GEP Releases New Report to be Submitted to International Commission

Photo by Dana Schmidt.

Just two months following the launch of #YourStoryIndia, a youth-driven digital writing contest in India, GBC-Education’s Global Education Platform (GEP) initiative is thrilled to announce the contest’s success, along with the release of a new report, Launching a Global Education Platform: Lessons and Recommendations from the India Pilot.

From October to December, the #YourStoryIndia pilot was able to engage 1.4 million users to produce more than 230,000 stories uploaded to Wattpad’s platform. Now, GBC-Education is releasing a new report detailing the outcomes, opportunities, and recommendations based on the pilot.
  
This report was produced after a year when Adam Braun, founder of Pencils of Promise, served as Director of GBC-Education’s GEP project. During 2015, Braun led the initiative to build further thinking and consultation of prior research on potential GEP models and conversations at #Tech4Ed forums from which the #YourStoryIndia pilot was conceived.

During a meeting among Coalition members, Braun shared his excitement for the future: “This is a great opportunity to build upon lessons learned from the Global Education Platform pilot to make greater impact on closing the skills gap for marginalized youth globally.” As the report documents five potential next steps for the initiative to address the global skills crisis, it has now been formally submitted to the International Commission on Financing Global Education Opportunity for consideration.

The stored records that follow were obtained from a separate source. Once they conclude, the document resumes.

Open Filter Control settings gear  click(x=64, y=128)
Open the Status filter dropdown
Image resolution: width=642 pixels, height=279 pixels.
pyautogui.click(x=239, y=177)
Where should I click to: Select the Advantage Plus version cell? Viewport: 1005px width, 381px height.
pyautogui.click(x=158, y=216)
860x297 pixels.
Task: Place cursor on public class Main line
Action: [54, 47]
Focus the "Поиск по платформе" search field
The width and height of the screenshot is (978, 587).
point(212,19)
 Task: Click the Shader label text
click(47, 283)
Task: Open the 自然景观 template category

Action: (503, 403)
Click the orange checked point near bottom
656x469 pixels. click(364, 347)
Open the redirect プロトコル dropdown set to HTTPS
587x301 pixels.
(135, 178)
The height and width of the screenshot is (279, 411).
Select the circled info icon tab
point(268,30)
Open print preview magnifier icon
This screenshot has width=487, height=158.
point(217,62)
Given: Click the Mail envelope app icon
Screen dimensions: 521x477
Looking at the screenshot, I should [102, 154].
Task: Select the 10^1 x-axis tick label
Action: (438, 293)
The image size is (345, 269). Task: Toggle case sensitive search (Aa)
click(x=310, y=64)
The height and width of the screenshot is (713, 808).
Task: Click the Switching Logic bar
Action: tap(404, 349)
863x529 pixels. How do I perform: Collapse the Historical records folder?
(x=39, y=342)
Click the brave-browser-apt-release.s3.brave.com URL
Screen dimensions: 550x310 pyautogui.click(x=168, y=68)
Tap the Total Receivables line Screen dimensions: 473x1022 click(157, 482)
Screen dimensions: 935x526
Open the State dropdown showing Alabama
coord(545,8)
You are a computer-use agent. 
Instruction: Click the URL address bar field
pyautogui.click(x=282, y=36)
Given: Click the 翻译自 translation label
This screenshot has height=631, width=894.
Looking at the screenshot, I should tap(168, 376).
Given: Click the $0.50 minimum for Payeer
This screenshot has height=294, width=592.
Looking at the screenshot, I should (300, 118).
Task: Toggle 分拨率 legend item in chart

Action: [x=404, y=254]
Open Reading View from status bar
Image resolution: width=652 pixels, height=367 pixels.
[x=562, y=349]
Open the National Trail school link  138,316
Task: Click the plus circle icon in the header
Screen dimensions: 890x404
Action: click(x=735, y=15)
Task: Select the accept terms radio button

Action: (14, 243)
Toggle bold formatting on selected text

Read about the five next steps documented in the report:

1. Identify research priorities: Build upon learnings from the pilot, identify key
opportunities for further development of technology-enhanced educational
interventions serving the most marginalized populations globally, and leverage
research to identify needs, existing tools, and effective solutions to global
learning gaps.

2. Build an advocacy network: Develop the role of a global ‘champion’
committed to promoting and advocating for good practice, building a network
that can influence what happens across the sector as a whole.

3. Develop an interactive hub: Provide applied thought leadership to the sector
to continue to address the skills gap, broker and incubate partnerships, facilitate
spin-off initiatives, host high-level events, and connect like-minded organizations
for maximum collaborative impact.

4. Launch additional pilots: Engage in a series of pilots focused on the use of
education technology to address the skills crisis and track learning in a systemic
and integrated way in order to contribute to the sector by building the evidence
base for what works, what does not work, and why.

5. Expand the platform: Continue to develop the platform to draw in content
from other providers, impose standards, structure, and multiple pathways
applicable for different skills gaps and in particular work to tailor content and
accessibility for different types of marginalization — including access in remote
areas and use by people with disabilities.

Within these five opportunities, the report emphasizes the role of technology in education in emergencies. Information Communication Technology for education in emergencies (ICT4EiE), for example, offers a platform that may be able to make a concrete and scalable positive impact in the context of the current refugee crisis that the global community is facing.